ACTIVITY: Copy the following listing word for word.

########################################

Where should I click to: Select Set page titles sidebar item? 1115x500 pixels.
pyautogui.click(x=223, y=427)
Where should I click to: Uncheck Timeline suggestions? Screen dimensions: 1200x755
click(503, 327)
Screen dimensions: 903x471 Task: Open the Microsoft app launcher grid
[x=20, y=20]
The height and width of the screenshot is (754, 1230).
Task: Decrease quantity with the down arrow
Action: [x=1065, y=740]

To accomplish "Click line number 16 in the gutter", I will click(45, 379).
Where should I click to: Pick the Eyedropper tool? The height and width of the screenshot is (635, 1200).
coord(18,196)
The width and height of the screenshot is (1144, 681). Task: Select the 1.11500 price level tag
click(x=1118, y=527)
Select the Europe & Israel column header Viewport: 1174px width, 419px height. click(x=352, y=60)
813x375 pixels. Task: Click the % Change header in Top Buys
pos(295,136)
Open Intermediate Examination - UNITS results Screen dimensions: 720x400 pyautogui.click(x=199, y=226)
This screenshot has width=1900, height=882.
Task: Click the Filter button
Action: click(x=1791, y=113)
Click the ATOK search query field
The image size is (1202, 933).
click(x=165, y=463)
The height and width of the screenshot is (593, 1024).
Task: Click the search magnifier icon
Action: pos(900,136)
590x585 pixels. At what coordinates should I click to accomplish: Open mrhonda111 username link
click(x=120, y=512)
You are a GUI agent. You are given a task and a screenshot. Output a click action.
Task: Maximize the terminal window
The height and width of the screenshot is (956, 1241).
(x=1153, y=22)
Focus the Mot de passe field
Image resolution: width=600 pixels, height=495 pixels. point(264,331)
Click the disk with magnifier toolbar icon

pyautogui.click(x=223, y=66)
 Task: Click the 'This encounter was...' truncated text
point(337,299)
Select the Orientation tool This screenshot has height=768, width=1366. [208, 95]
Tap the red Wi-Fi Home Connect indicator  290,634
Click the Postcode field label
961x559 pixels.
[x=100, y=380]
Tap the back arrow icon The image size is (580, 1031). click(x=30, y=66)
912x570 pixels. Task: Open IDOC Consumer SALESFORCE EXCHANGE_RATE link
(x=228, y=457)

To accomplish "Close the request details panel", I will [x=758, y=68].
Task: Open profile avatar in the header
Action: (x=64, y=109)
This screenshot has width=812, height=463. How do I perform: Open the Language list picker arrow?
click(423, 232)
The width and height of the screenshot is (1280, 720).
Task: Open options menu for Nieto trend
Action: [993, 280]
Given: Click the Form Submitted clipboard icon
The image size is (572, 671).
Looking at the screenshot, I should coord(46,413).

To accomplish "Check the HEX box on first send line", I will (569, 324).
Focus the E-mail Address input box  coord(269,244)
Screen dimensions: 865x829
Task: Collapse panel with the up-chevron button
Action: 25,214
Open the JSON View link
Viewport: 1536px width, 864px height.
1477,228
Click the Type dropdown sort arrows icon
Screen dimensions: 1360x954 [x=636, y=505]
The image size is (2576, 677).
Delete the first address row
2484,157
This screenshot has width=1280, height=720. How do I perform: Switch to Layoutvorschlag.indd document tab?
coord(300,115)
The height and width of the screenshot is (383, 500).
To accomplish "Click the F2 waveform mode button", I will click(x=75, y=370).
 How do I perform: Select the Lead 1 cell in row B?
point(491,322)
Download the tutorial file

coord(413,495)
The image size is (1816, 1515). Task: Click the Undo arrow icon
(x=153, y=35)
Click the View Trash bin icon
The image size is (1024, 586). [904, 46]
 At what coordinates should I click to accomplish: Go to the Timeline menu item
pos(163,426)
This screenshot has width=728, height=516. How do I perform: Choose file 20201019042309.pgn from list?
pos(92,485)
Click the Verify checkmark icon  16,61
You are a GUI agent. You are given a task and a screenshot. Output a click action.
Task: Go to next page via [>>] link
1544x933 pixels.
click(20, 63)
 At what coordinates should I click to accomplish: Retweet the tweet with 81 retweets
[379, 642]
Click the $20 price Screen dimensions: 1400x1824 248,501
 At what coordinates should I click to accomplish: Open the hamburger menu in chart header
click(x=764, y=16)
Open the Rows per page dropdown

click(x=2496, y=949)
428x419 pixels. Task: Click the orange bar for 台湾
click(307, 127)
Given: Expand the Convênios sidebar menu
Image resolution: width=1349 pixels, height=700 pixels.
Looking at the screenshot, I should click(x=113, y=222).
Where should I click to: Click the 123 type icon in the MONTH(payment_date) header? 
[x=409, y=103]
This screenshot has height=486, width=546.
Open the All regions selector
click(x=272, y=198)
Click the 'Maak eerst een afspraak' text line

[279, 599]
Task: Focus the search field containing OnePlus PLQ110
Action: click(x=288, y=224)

########################################

SOLUTION TO THIS EXERCISE:
Where should I click to: Select Set page titles sidebar item? 1115x500 pixels.
pyautogui.click(x=223, y=427)
Where should I click to: Uncheck Timeline suggestions? Screen dimensions: 1200x755
click(503, 327)
Screen dimensions: 903x471 Task: Open the Microsoft app launcher grid
[x=20, y=20]
The height and width of the screenshot is (754, 1230).
Task: Decrease quantity with the down arrow
Action: [x=1065, y=740]

To accomplish "Click line number 16 in the gutter", I will click(45, 379).
Where should I click to: Pick the Eyedropper tool? The height and width of the screenshot is (635, 1200).
coord(18,196)
The width and height of the screenshot is (1144, 681). Task: Select the 1.11500 price level tag
click(x=1118, y=527)
Select the Europe & Israel column header Viewport: 1174px width, 419px height. click(x=352, y=60)
813x375 pixels. Task: Click the % Change header in Top Buys
pos(295,136)
Open Intermediate Examination - UNITS results Screen dimensions: 720x400 pyautogui.click(x=199, y=226)
This screenshot has width=1900, height=882.
Task: Click the Filter button
Action: click(x=1791, y=113)
Click the ATOK search query field
The image size is (1202, 933).
click(x=165, y=463)
The height and width of the screenshot is (593, 1024).
Task: Click the search magnifier icon
Action: pos(900,136)
590x585 pixels. At what coordinates should I click to accomplish: Open mrhonda111 username link
click(x=120, y=512)
You are a GUI agent. You are given a task and a screenshot. Output a click action.
Task: Maximize the terminal window
The height and width of the screenshot is (956, 1241).
(x=1153, y=22)
Focus the Mot de passe field
Image resolution: width=600 pixels, height=495 pixels. point(264,331)
Click the disk with magnifier toolbar icon

pyautogui.click(x=223, y=66)
 Task: Click the 'This encounter was...' truncated text
point(337,299)
Select the Orientation tool This screenshot has height=768, width=1366. [208, 95]
Tap the red Wi-Fi Home Connect indicator  290,634
Click the Postcode field label
961x559 pixels.
[x=100, y=380]
Tap the back arrow icon The image size is (580, 1031). click(x=30, y=66)
912x570 pixels. Task: Open IDOC Consumer SALESFORCE EXCHANGE_RATE link
(x=228, y=457)

To accomplish "Close the request details panel", I will [x=758, y=68].
Task: Open profile avatar in the header
Action: (x=64, y=109)
This screenshot has width=812, height=463. How do I perform: Open the Language list picker arrow?
click(423, 232)
The width and height of the screenshot is (1280, 720).
Task: Open options menu for Nieto trend
Action: [993, 280]
Given: Click the Form Submitted clipboard icon
The image size is (572, 671).
Looking at the screenshot, I should coord(46,413).

To accomplish "Check the HEX box on first send line", I will (569, 324).
Focus the E-mail Address input box  coord(269,244)
Screen dimensions: 865x829
Task: Collapse panel with the up-chevron button
Action: 25,214
Open the JSON View link
Viewport: 1536px width, 864px height.
1477,228
Click the Type dropdown sort arrows icon
Screen dimensions: 1360x954 [x=636, y=505]
The image size is (2576, 677).
Delete the first address row
2484,157
This screenshot has width=1280, height=720. How do I perform: Switch to Layoutvorschlag.indd document tab?
coord(300,115)
The height and width of the screenshot is (383, 500).
To accomplish "Click the F2 waveform mode button", I will click(x=75, y=370).
 How do I perform: Select the Lead 1 cell in row B?
point(491,322)
Download the tutorial file

coord(413,495)
The image size is (1816, 1515). Task: Click the Undo arrow icon
(x=153, y=35)
Click the View Trash bin icon
The image size is (1024, 586). [904, 46]
 At what coordinates should I click to accomplish: Go to the Timeline menu item
pos(163,426)
This screenshot has width=728, height=516. How do I perform: Choose file 20201019042309.pgn from list?
pos(92,485)
Click the Verify checkmark icon  16,61
You are a GUI agent. You are given a task and a screenshot. Output a click action.
Task: Go to next page via [>>] link
1544x933 pixels.
click(20, 63)
 At what coordinates should I click to accomplish: Retweet the tweet with 81 retweets
[379, 642]
Click the $20 price Screen dimensions: 1400x1824 248,501
 At what coordinates should I click to accomplish: Open the hamburger menu in chart header
click(x=764, y=16)
Open the Rows per page dropdown

click(x=2496, y=949)
428x419 pixels. Task: Click the orange bar for 台湾
click(307, 127)
Given: Expand the Convênios sidebar menu
Image resolution: width=1349 pixels, height=700 pixels.
Looking at the screenshot, I should click(x=113, y=222).
Where should I click to: Click the 123 type icon in the MONTH(payment_date) header? 
[x=409, y=103]
This screenshot has height=486, width=546.
Open the All regions selector
click(x=272, y=198)
Click the 'Maak eerst een afspraak' text line

[279, 599]
Task: Focus the search field containing OnePlus PLQ110
Action: click(x=288, y=224)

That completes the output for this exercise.